In September 2015, we notified the government of Ireland and our partners that we are withdrawing from all of our blocks offshore Ireland. These blocks were acquired during 2013.

In October 2015, we closed a sale and purchase agreement with ERHC Energy EEZ, LDA, whereby we acquired an 85% participating interest and operatorship in Block 11 offshore Sao Tome and Principe. The National Petroleum Agency, Agencia Nacional Do Petroleo De Sao Tome E Príncipe (“ANP STP”), has a 15% carried interest.

In November 2015, we closed a farm-in agreement with Galp Energia Sao Tome E Principe, Unipessoal, LDA (“Galp”), a wholly owned subsidiary of Petrogal, S.A. to acquire a 45% non-operated participating interest in Block 6 offshore Sao Tome and Principe.

2014 Transactions

In the first quarter of 2014, we closed three farm-out agreements with BP Exploration (Morocco) Limited, a wholly owned subsidiary of BP plc (“BP”), covering our three blocks in the Agadir Basin, offshore Morocco. The sales proceeds of the farm-outs were $56.9 million. The proceeds on the sale of the interests exceeded our book basis in the assets, resulting in a $23.8 million gain on the transaction. The petroleum agreements for Tarhazoute Offshore and Foum Assaka Offshore expired in June 2016 and July 2016, respectively.

 

In the first quarter of 2014, we closed a farm-out agreement with Capricorn Exploration and Development Company Limited, a wholly owned subsidiary of Cairn Energy PLC (“Cairn”), covering the Cap Boujdour Offshore block, offshore Western Sahara. Cairn paid $1.5 million for their share of costs incurred from the effective date of the farm-out agreement through the closing date, which was recorded as a reduction in our basis. The Cap Boujdour petroleum agreement expired in March 2016.

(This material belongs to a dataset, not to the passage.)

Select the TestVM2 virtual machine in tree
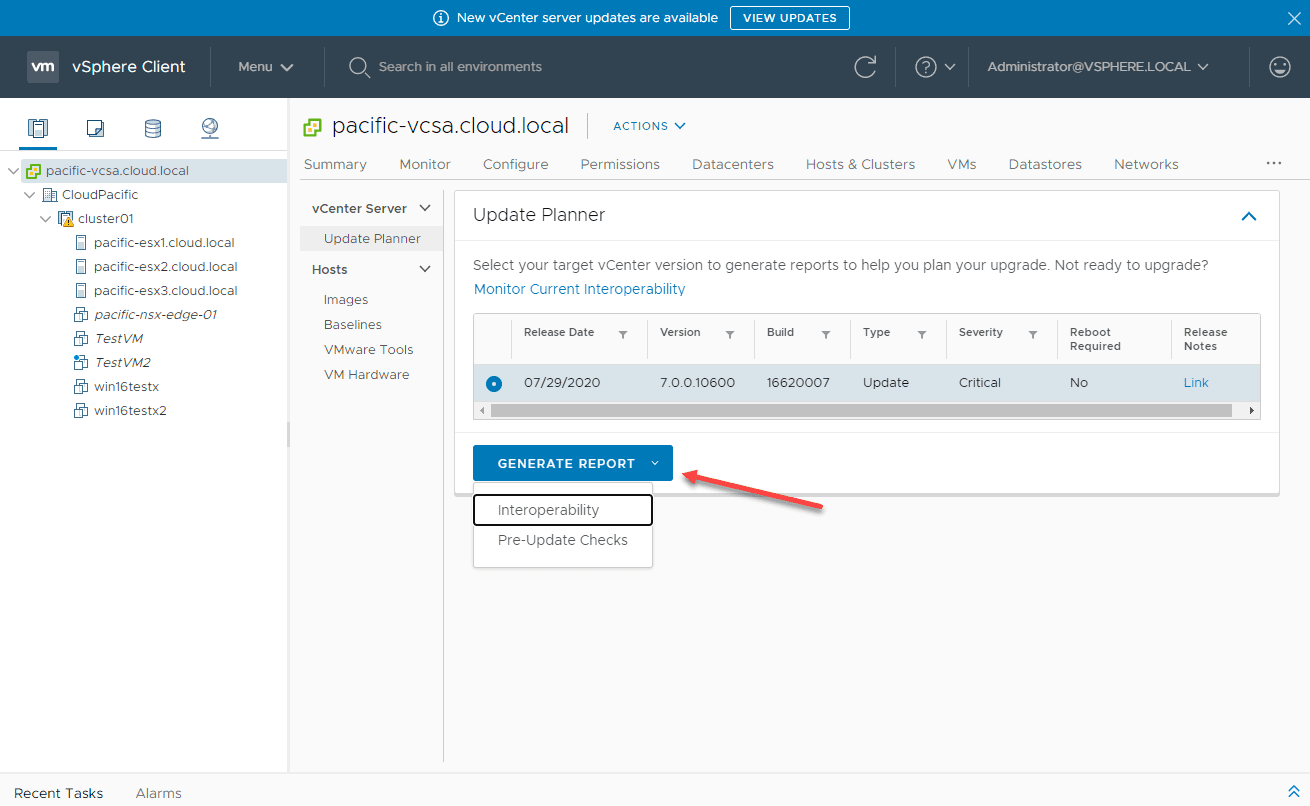This screenshot has height=806, width=1310. pos(122,363)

In August 2014, we entered into a farm-in agreement with Timis Corporation Limited (“Timis”), whereby we acquired a 60% participating interest and operatorship, covering the Cayar Offshore Profond and Saint Louis Offshore Profond blocks offshore Senegal. As part of the agreement, we carried the full costs of a 3D seismic program. Additionally, we carried the full costs of the Guembeul-1 exploration well and will fund Timis’ share of the costs of a second contingent exploration well in either contract area, subject to a maximum gross cost per well of $120.0 million, should Kosmos elect to drill such well. In December 2016, we exercised our option to increase our equity to 65% in exchange for carrying the full cost of a third contingent exploration or appraisal well, subject to a maximum gross cost of $120.0 million.